**Problem description**
In the news digest about the Sakharov museum attack, what was the exhibition that the vandals targeted called?

1. RUSSIAN ORTHODOX VANDALS ATTACK SAKHAROV MUSEUM. On January 18, six individuals vandalized the Moscow museum dedicated to human rights hero Andrei Sakharov by pouring red paint on the walls and paintings and smashing windows in a room housing an exhibition titled "Danger, religion!" museum director Yury Samadurov told Agence France Presse. Police were called and promptly arrested the group, but most of the exhibition of works by some 40 artists had been destroyed. The perpetrators explained that the exhibition offended their Russian Orthodox beliefs, Samadurov said. He acknowledged that some of the art were "fairly revolting works which could shock people. It's modern art."

According to Moscow police, members of the group identified themselves as "church followers," the Interfax news agency reported.

The museum houses numerous archival documents, photographs, and samizdat publications from the Soviet era. A nuclear physicist who became a peace activist and a dissident, Sakharov died in 1989. In 1975, he won the Nobel Prize for his efforts on behalf of freedom of speech and democracy in the USSR.

2. RUSSIAN ENVOY RULES OUT TAKING MURDER OF AZERIS TO INTER-STATE LEVEL. Russian diplomats assigned to former Soviet republics do not always treat them as independent states. The most recent example is the Russian ambassador's reaction to rising anger in Azerbaijan in response to the increasing number of Azeris murdered in Russia. "The recent killings of Azeri residents in Russia are not by nationalist groups" but are the result of internal clashes among criminals and happen for "various social reasons," Russia's ambassador to Azerbaijan Nikolay Ryabov told Baku’s Sarq News Agency, which published his remarks on January 21. "We will not turn a blind eye to them, but it is absolutely unacceptable to take this to an inter-state level," the ambassador sternly noted. Ryabov contended that Russian authorities are "very harsh in cases in which so-called skinheads and similar groups are involved. Such matters are thoroughly investigated at the level of heads of the law-enforcement bodies, and the ambassadors of both countries also take part." Ryabov said that the current increase in the number of instances of violence directed against Azerbaijanis is "coincidental."

**Dataset content**
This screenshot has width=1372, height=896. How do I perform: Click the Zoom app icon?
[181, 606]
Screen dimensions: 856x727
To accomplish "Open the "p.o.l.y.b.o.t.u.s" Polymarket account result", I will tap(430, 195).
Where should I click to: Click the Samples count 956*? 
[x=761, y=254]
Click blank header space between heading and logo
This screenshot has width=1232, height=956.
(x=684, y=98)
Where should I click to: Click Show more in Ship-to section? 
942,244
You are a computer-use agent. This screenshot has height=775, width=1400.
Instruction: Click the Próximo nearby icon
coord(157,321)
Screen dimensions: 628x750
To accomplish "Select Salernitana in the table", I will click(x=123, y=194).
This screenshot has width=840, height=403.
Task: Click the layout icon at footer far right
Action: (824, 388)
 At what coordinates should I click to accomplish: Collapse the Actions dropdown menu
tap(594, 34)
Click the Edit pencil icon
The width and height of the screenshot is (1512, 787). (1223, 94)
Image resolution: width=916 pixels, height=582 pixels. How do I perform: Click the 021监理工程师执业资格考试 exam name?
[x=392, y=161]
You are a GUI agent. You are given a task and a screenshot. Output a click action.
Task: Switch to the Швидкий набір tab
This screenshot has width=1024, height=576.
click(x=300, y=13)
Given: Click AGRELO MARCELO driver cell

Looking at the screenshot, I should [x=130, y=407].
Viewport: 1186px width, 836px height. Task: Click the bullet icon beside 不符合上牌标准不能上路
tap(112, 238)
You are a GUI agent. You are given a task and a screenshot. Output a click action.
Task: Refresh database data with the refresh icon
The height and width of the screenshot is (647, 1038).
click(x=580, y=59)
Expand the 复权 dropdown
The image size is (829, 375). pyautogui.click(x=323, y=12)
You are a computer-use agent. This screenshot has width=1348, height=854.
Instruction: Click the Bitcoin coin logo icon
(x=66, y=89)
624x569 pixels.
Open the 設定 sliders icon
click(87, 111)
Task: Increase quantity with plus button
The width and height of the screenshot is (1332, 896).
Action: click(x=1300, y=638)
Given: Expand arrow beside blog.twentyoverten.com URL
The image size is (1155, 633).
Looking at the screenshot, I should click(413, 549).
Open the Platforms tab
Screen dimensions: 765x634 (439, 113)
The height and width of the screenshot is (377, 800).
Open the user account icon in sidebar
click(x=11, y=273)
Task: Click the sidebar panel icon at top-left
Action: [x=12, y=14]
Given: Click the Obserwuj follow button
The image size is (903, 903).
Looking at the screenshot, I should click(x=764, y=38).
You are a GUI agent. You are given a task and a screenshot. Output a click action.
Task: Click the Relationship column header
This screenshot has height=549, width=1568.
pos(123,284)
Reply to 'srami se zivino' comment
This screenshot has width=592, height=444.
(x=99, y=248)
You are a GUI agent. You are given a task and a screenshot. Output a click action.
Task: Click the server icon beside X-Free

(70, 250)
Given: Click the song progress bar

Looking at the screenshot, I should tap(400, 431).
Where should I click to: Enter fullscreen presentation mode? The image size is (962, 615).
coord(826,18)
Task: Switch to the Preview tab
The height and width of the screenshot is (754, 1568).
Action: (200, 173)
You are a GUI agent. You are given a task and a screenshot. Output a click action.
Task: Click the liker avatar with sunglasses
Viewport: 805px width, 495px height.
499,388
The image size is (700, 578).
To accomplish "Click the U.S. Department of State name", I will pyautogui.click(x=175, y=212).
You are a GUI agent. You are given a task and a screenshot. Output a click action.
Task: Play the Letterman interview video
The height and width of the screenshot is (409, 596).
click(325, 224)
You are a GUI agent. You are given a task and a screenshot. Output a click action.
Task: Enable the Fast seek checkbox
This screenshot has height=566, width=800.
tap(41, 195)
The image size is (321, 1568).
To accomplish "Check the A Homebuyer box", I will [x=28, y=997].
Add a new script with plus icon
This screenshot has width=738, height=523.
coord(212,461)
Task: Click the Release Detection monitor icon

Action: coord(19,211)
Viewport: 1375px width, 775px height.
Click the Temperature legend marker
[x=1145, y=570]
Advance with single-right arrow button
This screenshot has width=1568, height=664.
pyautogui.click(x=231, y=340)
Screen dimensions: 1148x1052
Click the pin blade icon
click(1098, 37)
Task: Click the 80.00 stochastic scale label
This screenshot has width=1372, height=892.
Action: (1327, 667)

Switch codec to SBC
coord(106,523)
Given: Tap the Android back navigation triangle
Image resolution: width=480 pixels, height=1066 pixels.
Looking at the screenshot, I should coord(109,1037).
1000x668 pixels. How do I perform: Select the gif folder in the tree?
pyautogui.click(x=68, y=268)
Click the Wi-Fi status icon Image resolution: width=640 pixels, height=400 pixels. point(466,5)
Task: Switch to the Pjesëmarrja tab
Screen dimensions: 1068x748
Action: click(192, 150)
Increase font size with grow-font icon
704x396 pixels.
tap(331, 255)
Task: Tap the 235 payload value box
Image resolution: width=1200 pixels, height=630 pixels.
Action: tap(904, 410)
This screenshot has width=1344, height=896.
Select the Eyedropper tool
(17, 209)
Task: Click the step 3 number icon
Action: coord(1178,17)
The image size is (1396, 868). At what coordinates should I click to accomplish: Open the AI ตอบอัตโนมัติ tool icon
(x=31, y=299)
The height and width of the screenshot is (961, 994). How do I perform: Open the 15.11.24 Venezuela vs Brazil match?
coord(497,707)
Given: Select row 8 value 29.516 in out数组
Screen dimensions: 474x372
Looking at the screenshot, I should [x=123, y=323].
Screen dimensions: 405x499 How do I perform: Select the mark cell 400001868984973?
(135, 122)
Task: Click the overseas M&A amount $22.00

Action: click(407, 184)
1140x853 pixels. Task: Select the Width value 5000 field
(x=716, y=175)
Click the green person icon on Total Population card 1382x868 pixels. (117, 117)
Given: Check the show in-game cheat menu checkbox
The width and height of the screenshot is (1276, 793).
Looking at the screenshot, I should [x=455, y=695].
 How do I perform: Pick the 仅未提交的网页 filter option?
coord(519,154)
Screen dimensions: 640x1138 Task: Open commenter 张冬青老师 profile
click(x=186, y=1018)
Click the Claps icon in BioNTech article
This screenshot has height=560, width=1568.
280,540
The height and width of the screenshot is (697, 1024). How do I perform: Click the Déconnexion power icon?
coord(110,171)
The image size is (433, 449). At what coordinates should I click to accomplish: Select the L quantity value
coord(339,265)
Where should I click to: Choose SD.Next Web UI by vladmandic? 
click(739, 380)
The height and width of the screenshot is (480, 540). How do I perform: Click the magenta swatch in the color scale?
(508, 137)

**Exercise result**
"Danger, religion!"